In the listing below, locate the line containing "Click the Volume Import heading label" and the line containing "Task: Click Air". Output both of them and every line between, exactly as written, and nothing more.
>>>
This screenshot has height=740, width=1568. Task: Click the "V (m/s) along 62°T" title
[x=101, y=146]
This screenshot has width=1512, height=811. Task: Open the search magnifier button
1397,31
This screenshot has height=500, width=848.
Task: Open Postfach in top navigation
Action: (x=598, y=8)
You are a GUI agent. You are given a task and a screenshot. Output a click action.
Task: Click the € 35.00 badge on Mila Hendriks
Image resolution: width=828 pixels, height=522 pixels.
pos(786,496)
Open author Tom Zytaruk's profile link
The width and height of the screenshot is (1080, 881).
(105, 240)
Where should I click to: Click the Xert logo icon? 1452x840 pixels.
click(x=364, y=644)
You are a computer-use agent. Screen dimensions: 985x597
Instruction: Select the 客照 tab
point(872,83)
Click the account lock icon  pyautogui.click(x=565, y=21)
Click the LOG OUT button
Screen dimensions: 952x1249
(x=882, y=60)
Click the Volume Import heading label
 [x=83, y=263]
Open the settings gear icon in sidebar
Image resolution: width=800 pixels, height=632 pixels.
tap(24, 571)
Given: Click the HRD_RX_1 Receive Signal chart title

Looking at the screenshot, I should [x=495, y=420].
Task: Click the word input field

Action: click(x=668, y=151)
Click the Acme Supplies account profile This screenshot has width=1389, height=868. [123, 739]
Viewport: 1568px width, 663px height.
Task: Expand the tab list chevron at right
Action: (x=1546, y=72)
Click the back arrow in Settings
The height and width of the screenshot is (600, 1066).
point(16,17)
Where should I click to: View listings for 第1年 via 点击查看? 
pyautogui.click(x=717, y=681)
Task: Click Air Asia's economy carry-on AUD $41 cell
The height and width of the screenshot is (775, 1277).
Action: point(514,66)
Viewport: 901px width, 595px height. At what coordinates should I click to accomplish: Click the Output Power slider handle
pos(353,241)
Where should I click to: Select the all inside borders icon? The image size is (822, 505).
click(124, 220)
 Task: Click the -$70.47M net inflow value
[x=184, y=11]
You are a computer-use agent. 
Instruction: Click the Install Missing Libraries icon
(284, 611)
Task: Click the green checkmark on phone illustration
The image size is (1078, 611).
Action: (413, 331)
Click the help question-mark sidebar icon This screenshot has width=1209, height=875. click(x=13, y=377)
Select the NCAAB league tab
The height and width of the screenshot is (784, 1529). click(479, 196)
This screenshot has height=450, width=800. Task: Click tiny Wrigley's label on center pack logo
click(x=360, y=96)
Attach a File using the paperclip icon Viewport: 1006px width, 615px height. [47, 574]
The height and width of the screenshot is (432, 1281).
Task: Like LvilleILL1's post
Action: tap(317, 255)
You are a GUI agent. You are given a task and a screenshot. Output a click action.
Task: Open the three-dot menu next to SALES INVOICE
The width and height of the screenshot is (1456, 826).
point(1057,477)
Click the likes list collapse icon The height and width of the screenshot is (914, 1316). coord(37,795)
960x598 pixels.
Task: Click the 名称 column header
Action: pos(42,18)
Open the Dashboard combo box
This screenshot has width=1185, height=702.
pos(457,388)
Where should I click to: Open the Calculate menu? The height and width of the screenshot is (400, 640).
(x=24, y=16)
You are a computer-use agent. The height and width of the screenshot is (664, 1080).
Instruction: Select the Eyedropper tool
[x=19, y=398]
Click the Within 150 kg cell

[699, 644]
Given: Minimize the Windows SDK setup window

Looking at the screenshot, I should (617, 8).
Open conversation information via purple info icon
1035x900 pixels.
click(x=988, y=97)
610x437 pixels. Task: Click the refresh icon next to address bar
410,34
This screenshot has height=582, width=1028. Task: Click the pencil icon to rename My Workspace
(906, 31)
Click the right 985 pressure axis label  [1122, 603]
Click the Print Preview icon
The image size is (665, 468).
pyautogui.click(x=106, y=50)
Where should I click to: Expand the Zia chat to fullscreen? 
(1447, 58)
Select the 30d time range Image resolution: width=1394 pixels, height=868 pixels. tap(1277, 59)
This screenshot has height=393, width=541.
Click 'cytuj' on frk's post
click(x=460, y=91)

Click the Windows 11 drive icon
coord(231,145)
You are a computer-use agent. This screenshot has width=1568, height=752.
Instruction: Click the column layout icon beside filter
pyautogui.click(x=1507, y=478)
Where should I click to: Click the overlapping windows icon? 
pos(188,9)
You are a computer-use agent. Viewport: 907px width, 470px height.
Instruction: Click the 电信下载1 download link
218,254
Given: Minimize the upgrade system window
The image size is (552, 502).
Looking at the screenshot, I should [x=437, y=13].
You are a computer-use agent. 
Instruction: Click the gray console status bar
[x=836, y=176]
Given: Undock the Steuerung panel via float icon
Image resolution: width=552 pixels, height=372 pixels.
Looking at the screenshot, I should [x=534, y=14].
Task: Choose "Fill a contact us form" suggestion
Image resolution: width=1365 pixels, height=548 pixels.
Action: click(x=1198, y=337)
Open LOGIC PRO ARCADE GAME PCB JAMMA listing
<<<
Completed exercise -
Click the Volume Import heading label
 [x=83, y=263]
Open the settings gear icon in sidebar
Image resolution: width=800 pixels, height=632 pixels.
tap(24, 571)
Given: Click the HRD_RX_1 Receive Signal chart title

Looking at the screenshot, I should [x=495, y=420].
Task: Click the word input field

Action: click(x=668, y=151)
Click the Acme Supplies account profile This screenshot has width=1389, height=868. [123, 739]
Viewport: 1568px width, 663px height.
Task: Expand the tab list chevron at right
Action: (x=1546, y=72)
Click the back arrow in Settings
The height and width of the screenshot is (600, 1066).
point(16,17)
Where should I click to: View listings for 第1年 via 点击查看? 
pyautogui.click(x=717, y=681)
Task: Click Air Asia's economy carry-on AUD $41 cell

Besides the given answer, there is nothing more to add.